═════ DATA SHOWN

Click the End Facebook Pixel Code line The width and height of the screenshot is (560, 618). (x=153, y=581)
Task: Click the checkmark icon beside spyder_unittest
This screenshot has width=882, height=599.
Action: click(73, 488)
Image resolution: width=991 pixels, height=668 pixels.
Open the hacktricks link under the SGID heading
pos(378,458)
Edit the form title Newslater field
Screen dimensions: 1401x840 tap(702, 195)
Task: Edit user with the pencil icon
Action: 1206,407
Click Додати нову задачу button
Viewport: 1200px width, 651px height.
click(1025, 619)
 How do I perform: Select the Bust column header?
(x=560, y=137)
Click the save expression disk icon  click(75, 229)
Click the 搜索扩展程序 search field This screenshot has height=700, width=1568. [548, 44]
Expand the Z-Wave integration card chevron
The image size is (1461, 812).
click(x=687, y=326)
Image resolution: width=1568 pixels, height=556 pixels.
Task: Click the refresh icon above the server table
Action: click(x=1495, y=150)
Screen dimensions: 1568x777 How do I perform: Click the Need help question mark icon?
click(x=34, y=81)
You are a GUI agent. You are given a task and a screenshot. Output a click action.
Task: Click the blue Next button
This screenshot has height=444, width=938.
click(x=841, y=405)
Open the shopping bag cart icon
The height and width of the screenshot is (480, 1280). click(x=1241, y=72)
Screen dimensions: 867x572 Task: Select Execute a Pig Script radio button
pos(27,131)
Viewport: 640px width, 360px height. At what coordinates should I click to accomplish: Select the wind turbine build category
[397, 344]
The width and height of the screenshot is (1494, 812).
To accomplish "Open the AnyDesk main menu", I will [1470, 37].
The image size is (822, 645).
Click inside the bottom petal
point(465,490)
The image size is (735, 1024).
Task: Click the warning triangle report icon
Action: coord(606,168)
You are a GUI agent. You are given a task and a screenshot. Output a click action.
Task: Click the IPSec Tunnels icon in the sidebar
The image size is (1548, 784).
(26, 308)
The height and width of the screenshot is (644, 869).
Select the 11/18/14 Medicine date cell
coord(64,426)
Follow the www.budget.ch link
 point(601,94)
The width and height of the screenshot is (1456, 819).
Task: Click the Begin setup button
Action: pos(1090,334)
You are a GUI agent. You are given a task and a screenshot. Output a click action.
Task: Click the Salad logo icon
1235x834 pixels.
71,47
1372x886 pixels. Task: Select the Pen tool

══════════

▸ **WHAT THE TASK REQUIRES**
Copy the whole listing above word for word, keeping every line in its original order.

▸ **WRITTEN RESPONSE**
Click the End Facebook Pixel Code line The width and height of the screenshot is (560, 618). (x=153, y=581)
Task: Click the checkmark icon beside spyder_unittest
This screenshot has width=882, height=599.
Action: click(73, 488)
Image resolution: width=991 pixels, height=668 pixels.
Open the hacktricks link under the SGID heading
pos(378,458)
Edit the form title Newslater field
Screen dimensions: 1401x840 tap(702, 195)
Task: Edit user with the pencil icon
Action: 1206,407
Click Додати нову задачу button
Viewport: 1200px width, 651px height.
click(1025, 619)
 How do I perform: Select the Bust column header?
(x=560, y=137)
Click the save expression disk icon  click(75, 229)
Click the 搜索扩展程序 search field This screenshot has height=700, width=1568. [548, 44]
Expand the Z-Wave integration card chevron
The image size is (1461, 812).
click(x=687, y=326)
Image resolution: width=1568 pixels, height=556 pixels.
Task: Click the refresh icon above the server table
Action: click(x=1495, y=150)
Screen dimensions: 1568x777 How do I perform: Click the Need help question mark icon?
click(x=34, y=81)
You are a GUI agent. You are given a task and a screenshot. Output a click action.
Task: Click the blue Next button
This screenshot has height=444, width=938.
click(x=841, y=405)
Open the shopping bag cart icon
The height and width of the screenshot is (480, 1280). click(x=1241, y=72)
Screen dimensions: 867x572 Task: Select Execute a Pig Script radio button
pos(27,131)
Viewport: 640px width, 360px height. At what coordinates should I click to accomplish: Select the wind turbine build category
[397, 344]
The width and height of the screenshot is (1494, 812).
To accomplish "Open the AnyDesk main menu", I will [1470, 37].
The image size is (822, 645).
Click inside the bottom petal
point(465,490)
The image size is (735, 1024).
Task: Click the warning triangle report icon
Action: coord(606,168)
You are a GUI agent. You are given a task and a screenshot. Output a click action.
Task: Click the IPSec Tunnels icon in the sidebar
The image size is (1548, 784).
(26, 308)
The height and width of the screenshot is (644, 869).
Select the 11/18/14 Medicine date cell
coord(64,426)
Follow the www.budget.ch link
 point(601,94)
The width and height of the screenshot is (1456, 819).
Task: Click the Begin setup button
Action: pos(1090,334)
You are a GUI agent. You are given a task and a screenshot. Output a click action.
Task: Click the Salad logo icon
1235x834 pixels.
71,47
1372x886 pixels. Task: Select the Pen tool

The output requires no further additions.